=== Your assignment ===
Check every line below for the word "will" and give only the number of lines where it appears.

--- --- ---

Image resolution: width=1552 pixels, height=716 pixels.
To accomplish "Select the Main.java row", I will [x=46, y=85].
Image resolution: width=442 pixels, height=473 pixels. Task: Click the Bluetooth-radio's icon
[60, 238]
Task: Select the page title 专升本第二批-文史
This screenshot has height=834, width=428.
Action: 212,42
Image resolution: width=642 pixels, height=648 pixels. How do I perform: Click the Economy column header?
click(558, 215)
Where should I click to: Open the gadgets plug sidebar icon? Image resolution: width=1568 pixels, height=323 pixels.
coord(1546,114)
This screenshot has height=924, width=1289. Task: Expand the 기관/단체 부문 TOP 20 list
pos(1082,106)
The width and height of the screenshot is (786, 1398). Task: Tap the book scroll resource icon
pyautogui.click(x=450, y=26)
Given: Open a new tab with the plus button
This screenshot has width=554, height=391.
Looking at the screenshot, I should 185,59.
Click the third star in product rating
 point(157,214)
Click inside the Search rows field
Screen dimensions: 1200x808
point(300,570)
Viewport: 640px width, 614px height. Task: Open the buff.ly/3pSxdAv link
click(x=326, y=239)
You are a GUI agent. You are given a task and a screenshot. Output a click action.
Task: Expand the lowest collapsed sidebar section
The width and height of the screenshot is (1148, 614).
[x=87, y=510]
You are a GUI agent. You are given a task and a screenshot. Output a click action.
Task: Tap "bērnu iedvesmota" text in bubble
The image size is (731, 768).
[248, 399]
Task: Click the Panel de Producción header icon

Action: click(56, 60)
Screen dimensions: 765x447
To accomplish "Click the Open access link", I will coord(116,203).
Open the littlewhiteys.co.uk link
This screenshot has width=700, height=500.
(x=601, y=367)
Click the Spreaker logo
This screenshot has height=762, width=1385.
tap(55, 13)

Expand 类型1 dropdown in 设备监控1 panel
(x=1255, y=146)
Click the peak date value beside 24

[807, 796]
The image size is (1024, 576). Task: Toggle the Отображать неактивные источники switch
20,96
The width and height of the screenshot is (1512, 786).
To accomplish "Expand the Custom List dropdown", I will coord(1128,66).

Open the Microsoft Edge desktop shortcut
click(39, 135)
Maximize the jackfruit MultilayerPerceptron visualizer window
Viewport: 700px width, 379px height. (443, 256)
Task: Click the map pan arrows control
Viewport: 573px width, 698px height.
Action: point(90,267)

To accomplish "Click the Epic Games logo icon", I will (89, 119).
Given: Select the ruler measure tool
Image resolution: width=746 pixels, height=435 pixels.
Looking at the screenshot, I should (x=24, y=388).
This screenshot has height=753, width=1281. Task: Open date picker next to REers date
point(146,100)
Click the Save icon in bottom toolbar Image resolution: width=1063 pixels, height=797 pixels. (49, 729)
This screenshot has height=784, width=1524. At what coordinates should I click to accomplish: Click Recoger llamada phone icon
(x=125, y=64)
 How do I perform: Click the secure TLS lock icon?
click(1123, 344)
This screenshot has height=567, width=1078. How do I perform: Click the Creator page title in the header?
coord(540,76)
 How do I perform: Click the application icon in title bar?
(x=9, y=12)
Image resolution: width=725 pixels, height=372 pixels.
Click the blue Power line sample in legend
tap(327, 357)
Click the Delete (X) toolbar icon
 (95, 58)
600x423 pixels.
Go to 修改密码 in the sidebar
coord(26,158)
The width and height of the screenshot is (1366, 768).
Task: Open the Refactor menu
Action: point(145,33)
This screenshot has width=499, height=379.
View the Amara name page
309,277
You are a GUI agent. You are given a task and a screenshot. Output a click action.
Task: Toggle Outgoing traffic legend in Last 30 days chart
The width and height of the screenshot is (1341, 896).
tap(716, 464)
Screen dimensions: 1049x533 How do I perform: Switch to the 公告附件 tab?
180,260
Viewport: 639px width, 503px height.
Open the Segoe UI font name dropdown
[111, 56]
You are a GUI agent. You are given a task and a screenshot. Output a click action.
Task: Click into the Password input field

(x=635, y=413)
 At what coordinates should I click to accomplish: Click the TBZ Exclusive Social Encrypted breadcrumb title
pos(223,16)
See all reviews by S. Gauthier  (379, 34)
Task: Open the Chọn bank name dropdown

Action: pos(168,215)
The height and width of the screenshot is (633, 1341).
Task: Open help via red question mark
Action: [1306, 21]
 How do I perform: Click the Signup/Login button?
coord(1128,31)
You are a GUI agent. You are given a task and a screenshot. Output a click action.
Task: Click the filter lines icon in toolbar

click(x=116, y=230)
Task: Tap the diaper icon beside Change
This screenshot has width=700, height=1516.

--- --- ---

=== Written answer ===
4